Better Ways to Get Kiwi Plants
- Buy named types: Nursery plants come from cuttings of known vines so you get exact copies with known fruit and sex.
- Take cuttings: If you have access to a good vine you can root 6 inch cuttings in spring for free new plants.
- Graft onto roots: Serious growers graft named types onto hardy rootstock for the best of both parent plants.
If You Still Want to Try Seeds
- Start many: Plant at least 20-30 seeds since many will be male and you need females for fruit production.
- Cold treat first: Seeds need 4-8 weeks in your fridge wrapped in damp paper before they will sprout.
- Wait and hope: Grow your seedlings for years knowing you may end up with all males or poor tasting females.
If you want to grow kiwi from fruit you find at the store treat it as a fun project rather than a path to your own harvest.
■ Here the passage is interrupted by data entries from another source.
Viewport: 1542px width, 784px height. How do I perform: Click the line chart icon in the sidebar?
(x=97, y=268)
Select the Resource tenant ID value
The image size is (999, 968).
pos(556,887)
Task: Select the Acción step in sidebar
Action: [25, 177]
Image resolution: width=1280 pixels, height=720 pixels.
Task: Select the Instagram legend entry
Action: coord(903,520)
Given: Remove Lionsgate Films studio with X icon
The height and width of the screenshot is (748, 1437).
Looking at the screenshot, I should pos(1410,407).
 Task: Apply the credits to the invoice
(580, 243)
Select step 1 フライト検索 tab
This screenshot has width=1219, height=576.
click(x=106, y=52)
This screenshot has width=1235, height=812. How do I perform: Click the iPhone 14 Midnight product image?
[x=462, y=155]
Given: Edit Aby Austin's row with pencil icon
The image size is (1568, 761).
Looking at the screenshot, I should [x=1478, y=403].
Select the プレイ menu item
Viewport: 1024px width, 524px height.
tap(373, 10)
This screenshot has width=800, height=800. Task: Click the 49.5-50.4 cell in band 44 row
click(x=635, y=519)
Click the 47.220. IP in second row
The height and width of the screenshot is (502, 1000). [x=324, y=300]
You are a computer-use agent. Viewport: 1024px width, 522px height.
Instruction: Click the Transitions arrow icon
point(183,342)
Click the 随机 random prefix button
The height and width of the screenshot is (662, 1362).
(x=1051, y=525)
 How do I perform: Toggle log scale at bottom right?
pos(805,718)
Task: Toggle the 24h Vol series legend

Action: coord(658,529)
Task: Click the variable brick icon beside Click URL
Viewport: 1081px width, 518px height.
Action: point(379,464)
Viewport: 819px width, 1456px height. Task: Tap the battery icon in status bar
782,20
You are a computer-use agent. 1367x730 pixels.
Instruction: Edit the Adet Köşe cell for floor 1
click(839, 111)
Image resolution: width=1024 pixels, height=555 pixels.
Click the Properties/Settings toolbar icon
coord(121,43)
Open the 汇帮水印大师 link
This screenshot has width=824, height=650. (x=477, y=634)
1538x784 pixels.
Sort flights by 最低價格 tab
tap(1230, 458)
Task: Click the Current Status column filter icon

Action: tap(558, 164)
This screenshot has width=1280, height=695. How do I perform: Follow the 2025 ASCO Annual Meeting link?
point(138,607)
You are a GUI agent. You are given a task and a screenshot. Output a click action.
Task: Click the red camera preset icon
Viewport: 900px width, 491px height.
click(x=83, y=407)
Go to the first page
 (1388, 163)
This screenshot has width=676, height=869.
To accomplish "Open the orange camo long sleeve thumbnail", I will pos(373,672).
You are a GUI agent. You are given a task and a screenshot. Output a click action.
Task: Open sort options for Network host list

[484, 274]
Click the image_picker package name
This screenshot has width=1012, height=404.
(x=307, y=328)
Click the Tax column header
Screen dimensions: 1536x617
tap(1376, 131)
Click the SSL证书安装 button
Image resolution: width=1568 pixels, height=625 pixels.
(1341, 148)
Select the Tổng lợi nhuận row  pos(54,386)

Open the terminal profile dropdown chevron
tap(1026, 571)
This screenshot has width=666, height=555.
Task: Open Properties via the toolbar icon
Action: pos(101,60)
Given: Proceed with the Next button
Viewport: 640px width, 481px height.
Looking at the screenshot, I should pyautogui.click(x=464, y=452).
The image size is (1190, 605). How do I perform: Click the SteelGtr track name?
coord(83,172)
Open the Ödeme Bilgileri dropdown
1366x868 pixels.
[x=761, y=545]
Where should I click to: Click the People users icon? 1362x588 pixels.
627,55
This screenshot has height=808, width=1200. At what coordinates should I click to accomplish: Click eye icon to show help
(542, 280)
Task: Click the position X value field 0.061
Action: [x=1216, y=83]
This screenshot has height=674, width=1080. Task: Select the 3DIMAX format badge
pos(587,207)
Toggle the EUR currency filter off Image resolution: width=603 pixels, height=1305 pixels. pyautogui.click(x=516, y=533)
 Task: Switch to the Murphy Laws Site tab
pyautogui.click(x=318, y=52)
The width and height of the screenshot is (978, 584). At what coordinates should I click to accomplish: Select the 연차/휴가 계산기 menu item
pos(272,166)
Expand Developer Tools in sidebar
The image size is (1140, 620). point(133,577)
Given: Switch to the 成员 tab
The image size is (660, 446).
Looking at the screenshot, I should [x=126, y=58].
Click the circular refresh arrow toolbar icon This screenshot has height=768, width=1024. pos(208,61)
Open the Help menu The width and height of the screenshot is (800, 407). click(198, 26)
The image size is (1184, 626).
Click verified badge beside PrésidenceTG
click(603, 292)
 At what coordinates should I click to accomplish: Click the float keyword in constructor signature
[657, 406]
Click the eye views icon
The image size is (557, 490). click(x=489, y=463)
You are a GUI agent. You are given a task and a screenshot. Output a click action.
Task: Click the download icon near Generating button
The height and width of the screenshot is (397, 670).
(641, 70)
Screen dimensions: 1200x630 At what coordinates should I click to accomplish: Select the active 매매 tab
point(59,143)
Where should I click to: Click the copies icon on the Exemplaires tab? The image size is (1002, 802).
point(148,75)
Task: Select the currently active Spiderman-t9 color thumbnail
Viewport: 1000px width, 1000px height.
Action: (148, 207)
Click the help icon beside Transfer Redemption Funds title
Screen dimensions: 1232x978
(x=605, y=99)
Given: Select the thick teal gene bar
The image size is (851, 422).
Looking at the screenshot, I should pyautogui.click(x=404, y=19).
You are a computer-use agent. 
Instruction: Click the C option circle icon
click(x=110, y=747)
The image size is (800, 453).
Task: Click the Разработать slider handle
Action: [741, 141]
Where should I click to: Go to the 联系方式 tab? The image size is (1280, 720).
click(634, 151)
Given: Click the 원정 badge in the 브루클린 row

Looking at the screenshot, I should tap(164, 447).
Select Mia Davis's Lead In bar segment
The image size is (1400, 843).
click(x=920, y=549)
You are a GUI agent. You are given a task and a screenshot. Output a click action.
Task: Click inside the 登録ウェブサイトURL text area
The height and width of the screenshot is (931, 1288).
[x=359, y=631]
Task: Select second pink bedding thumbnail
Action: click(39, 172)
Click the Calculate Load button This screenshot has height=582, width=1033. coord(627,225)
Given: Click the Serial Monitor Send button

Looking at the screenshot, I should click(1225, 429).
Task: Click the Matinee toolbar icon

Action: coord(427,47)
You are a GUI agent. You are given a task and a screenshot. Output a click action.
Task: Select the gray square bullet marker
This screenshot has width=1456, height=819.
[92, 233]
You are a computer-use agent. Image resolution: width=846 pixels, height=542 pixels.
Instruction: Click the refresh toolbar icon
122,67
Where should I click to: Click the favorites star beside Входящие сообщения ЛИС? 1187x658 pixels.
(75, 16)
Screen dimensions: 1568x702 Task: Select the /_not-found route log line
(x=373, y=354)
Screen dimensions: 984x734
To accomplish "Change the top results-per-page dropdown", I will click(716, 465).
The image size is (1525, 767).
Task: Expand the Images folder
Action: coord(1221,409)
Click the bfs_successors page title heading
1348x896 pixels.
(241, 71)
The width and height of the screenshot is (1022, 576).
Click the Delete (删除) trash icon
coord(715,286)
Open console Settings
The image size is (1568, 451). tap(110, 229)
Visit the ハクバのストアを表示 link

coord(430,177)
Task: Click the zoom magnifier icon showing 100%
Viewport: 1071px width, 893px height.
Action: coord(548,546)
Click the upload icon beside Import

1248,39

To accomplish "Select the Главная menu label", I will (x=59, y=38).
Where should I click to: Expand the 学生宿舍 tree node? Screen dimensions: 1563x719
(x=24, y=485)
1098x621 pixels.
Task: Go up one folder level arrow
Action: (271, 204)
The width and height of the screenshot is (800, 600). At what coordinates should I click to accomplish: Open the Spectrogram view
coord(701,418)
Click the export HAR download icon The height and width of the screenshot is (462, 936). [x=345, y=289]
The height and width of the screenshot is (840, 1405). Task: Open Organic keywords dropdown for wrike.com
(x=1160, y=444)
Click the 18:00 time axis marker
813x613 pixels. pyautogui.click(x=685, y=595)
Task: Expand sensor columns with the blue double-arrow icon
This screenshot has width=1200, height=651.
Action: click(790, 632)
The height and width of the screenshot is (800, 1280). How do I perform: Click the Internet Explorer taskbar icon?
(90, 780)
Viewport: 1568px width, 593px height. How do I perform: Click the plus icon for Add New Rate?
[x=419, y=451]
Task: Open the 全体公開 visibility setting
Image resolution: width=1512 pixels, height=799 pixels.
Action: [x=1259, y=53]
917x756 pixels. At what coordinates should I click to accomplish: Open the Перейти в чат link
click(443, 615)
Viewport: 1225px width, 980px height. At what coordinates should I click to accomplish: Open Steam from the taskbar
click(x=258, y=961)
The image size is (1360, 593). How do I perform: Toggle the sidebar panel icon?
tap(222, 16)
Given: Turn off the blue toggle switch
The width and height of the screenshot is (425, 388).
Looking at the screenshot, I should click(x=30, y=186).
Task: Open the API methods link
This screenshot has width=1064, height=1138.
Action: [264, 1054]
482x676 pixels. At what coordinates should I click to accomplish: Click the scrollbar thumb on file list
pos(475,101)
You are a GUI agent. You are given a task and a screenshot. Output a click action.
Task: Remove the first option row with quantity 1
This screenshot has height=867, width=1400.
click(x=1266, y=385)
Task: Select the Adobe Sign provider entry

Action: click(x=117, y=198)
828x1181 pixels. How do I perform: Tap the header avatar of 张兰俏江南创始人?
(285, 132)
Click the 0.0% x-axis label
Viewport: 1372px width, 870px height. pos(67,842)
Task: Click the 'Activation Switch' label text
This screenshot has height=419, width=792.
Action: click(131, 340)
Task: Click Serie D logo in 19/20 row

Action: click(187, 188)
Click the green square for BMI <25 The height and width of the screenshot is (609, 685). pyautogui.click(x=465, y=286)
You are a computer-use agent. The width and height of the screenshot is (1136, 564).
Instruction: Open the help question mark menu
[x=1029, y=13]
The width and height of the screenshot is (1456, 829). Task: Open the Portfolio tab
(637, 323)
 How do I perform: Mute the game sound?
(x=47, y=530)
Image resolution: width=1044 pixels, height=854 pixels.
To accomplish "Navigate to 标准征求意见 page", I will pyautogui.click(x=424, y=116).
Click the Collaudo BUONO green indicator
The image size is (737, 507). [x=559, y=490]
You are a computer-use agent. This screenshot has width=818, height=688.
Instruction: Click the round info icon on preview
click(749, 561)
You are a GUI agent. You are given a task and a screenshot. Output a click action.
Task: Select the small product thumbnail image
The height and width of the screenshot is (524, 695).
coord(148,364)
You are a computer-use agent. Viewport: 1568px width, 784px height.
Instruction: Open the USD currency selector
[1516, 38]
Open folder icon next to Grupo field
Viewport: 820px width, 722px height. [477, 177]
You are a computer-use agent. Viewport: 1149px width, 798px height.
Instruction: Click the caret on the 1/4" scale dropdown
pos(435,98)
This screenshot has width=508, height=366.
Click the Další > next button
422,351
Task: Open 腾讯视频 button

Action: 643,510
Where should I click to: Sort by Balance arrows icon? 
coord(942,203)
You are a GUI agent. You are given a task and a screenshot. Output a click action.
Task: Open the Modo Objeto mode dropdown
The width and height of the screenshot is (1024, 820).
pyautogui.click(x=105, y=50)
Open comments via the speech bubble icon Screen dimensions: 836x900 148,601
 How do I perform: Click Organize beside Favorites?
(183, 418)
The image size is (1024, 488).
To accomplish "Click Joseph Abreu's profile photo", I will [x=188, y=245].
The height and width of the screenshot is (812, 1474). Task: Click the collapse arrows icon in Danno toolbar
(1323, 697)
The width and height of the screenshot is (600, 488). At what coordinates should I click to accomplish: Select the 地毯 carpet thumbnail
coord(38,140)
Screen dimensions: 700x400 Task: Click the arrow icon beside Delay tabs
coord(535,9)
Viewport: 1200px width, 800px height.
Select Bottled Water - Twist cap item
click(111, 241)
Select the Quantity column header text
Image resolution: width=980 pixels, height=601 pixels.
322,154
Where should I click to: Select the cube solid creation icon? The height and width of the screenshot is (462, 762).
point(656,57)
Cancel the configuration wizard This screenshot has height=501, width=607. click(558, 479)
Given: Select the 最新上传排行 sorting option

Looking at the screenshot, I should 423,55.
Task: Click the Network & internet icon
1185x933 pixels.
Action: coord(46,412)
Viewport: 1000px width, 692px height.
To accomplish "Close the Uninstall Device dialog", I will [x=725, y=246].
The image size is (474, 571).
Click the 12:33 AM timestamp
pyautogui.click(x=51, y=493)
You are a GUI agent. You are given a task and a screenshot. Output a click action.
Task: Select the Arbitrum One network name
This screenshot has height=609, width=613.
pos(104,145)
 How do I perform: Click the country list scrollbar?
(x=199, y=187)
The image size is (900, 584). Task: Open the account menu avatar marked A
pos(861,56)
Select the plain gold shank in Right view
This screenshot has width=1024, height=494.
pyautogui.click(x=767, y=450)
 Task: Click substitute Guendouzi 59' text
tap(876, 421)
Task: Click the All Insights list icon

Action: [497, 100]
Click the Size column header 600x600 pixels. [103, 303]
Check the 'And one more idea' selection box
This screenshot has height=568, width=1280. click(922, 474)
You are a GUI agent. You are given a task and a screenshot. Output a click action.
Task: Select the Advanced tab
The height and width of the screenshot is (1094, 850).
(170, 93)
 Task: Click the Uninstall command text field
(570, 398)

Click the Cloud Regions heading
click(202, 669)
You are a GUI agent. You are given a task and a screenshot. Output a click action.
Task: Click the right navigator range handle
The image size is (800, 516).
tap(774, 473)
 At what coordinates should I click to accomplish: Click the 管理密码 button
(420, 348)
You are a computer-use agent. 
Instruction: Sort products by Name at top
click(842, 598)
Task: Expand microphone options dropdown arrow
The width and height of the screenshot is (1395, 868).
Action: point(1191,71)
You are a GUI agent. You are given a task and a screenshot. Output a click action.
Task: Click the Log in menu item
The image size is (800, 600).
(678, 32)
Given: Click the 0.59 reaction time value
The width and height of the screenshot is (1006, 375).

Enjoy watching the seeds sprout and the vines grow. Just do not count on eating the results. Buy a few named plants from a nursery if you want kiwi fruit in your future.
Cuttings give you plants that match their parent one for one. A cutting from a Hayward female grows into a Hayward female. A cutting from a Tomuri male becomes a Tomuri male. This copy method skips all the waiting and guessing that makes seed grown plants such a gamble.
Most garden centers sell named kiwi types that fruit in 3-4 years instead of the 7-9 years for seeds. The cost may seem higher up front but you save years of care and get known results. Your time has value too and named plants put fruit in your hands years sooner than any seed ever will.